Lei accetta di andare a cena e parlarne, ma solo «perché sto morendo di fame». L’ultimo gesto di indipendenza è ribellarsi alla bistecca che lui le ha ordinato e scegliere invece un’insalata di quinoa… Ana è di nuovo tra braccia di Christian ancora prima del dessert. Insieme all’emancipazione di questa Pauline del sadomaso, nel secondo film delle serie, va in fumo anche quella patina di pretesa artistica conferita a Fifty Shades of Grey dalla presenza dietro alla macchina da presa di Sam Taylor Wood.

Al posto della pittrice/regista, è infatti il sanguigno e poco pc James Foley, autore di noir, thriller e tv di qualità (Billions, House of Cards) ad alto tasso di testosterone, che dirigerà anche il terzo e ultimo film della franchise. Filtrato dalla sensibilità e dal mestiere di Foley, il sesso in Fifty Shades Darker è meno macchinoso e più godibile. Insieme al pubblico, anche Anastasia a Christian sembrano divertirsi di più. Ed è lei, spesso, ad essere quella che inizia il gioco, provocante e osè – qualità che Dakota Johnson sa come evocare, e che Luca Guadagnino aveva saputo sfruttare molto meglio in A Bigger Splash.

Dal «niente regole, punizioni e segreti», condizione del ritorno di fiamma tra Ana e Christian promessa nel trailer (con Miguel che ansima cantando Crazy in Love di Beyoncé), nasce un plot tutto casa e famiglia. Anche se la casa è una mansion miliardaria che ospita un decadente ballo mascherato e l’amica di famiglia è Kim Basinger, a cui Christian deve la sua educazione erotico/sentimentale. Percheggiato in questo episodio di transizione in attesa del terzo, che dovrebbe essere più simile a un thriller, Foley non può fare molto perché la premessa di una love story normalizzata tra i due protagonisti è soporifera di per sé.

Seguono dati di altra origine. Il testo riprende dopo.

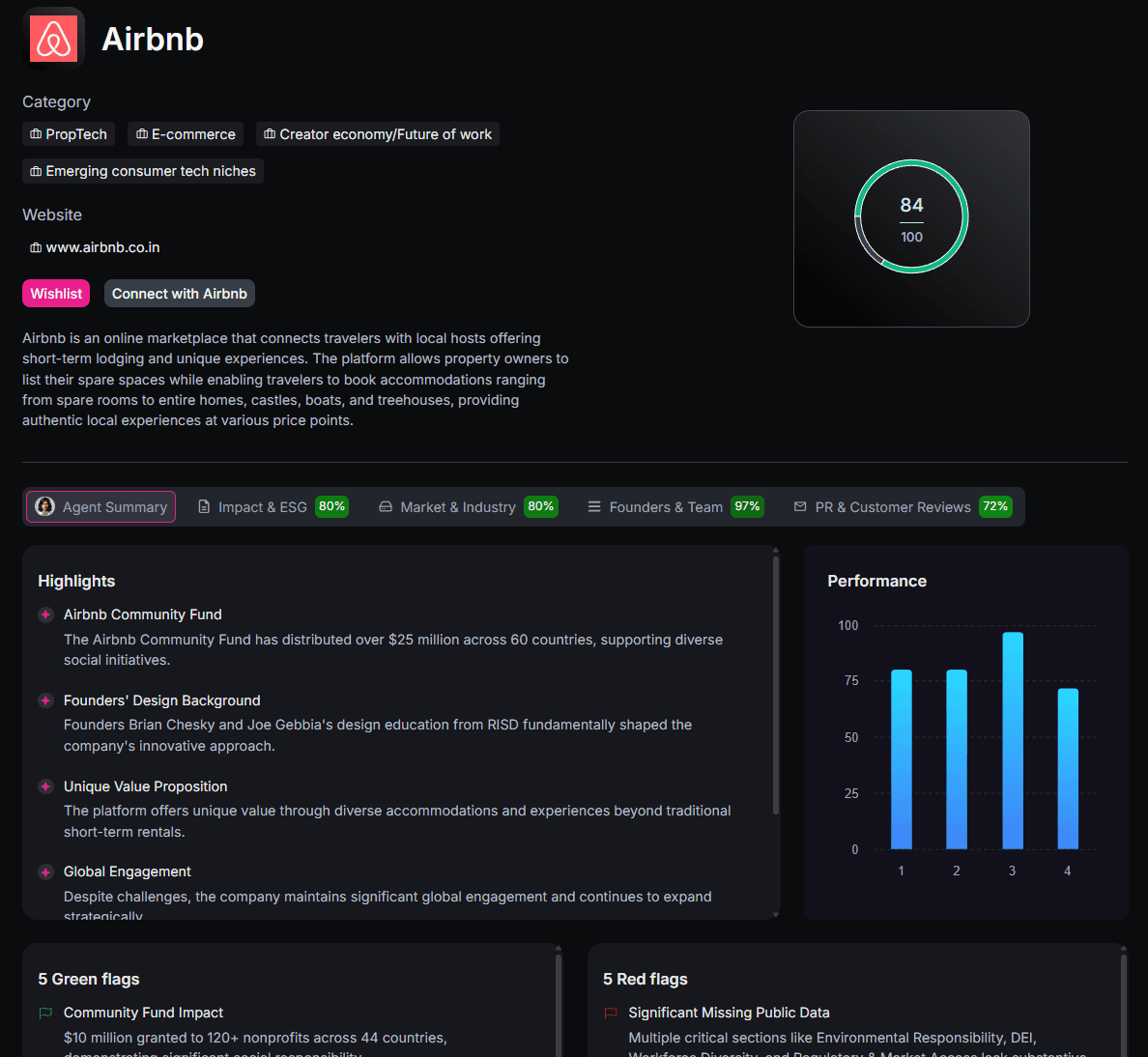Click the green flag icon near Community Fund Impact
Image resolution: width=1148 pixels, height=1057 pixels.
point(44,1013)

Persino la cameriera sorride soddisfatta quando si riapre la porta della stanzetta rossa. Impossibile poi aggirare il problema di una sceneggiatura che, evidentemente per proteggere l’integrità della micidiale prosa di E.L. James, è stata affidata a suo marito Niall Leonard. «Non sono un dominatore. Sono un sadico», spiega a un certo punto, serio serio, Christian ad Ana. E lì viene giù la sala dalla risate.